BEGIN INFORMATION SUPPLIED
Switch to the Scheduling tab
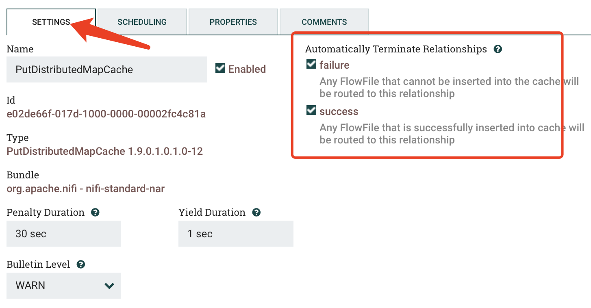Image resolution: width=591 pixels, height=308 pixels. pyautogui.click(x=142, y=22)
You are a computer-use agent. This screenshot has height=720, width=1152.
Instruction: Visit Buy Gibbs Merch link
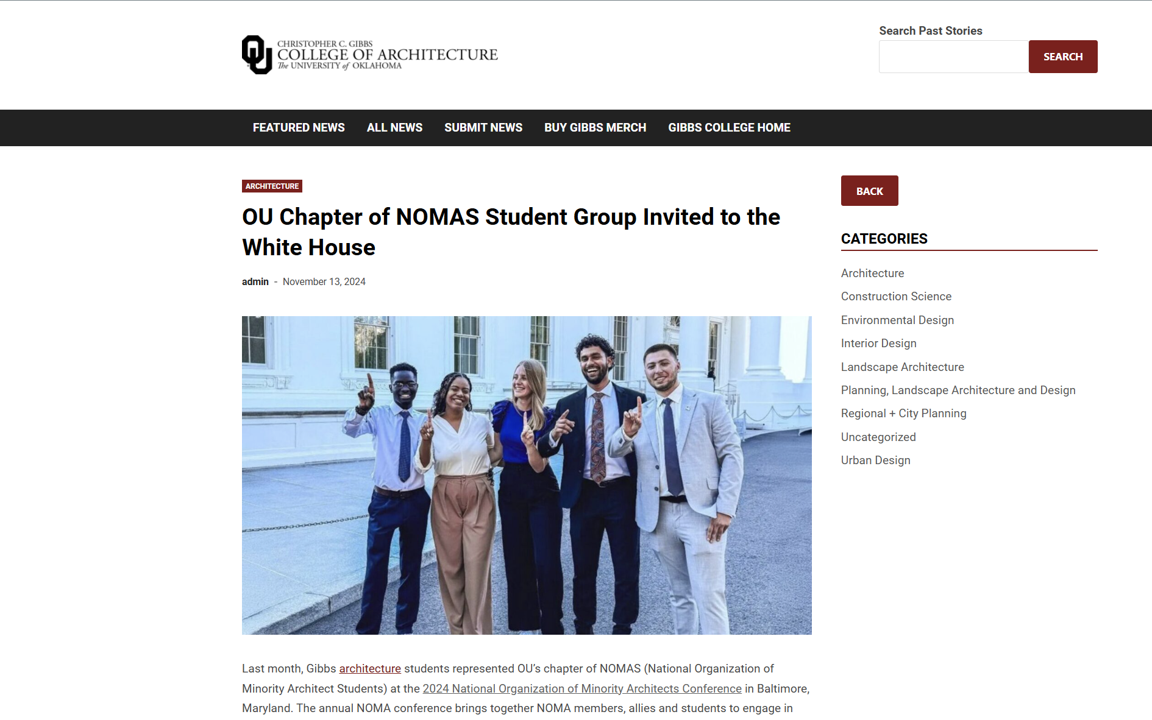595,127
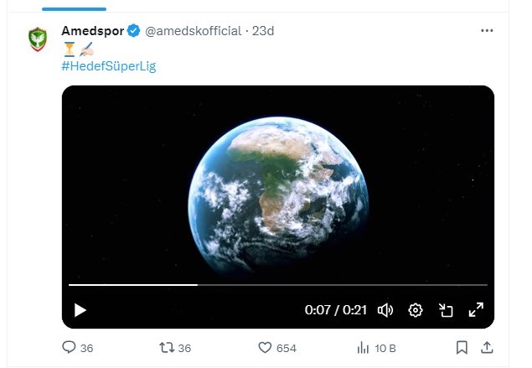
Task: Open video settings gear
Action: pos(416,310)
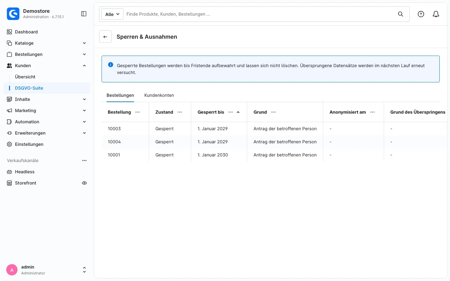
END INFORMATION SUPPLIED
**OBJECTIVE:**
Render the lines above as a Markdown table with the columns "Row" and "Line text," numbering each row and skipping blank lines. Leave the pictures out.

**SOLUTION FOR THIS PROBLEM:**
| Row | Line text |
|---|---|
| 1 | Switch to the Scheduling tab |
| 2 | Image resolution: width=591 pixels, height=308 pixels. pyautogui.click(x=142, y=22) |
| 3 | You are a computer-use agent. This screenshot has height=720, width=1152. |
| 4 | Instruction: Visit Buy Gibbs Merch link |
| 5 | 595,127 |
| 6 | Task: Open video settings gear |
| 7 | Action: pos(416,310) |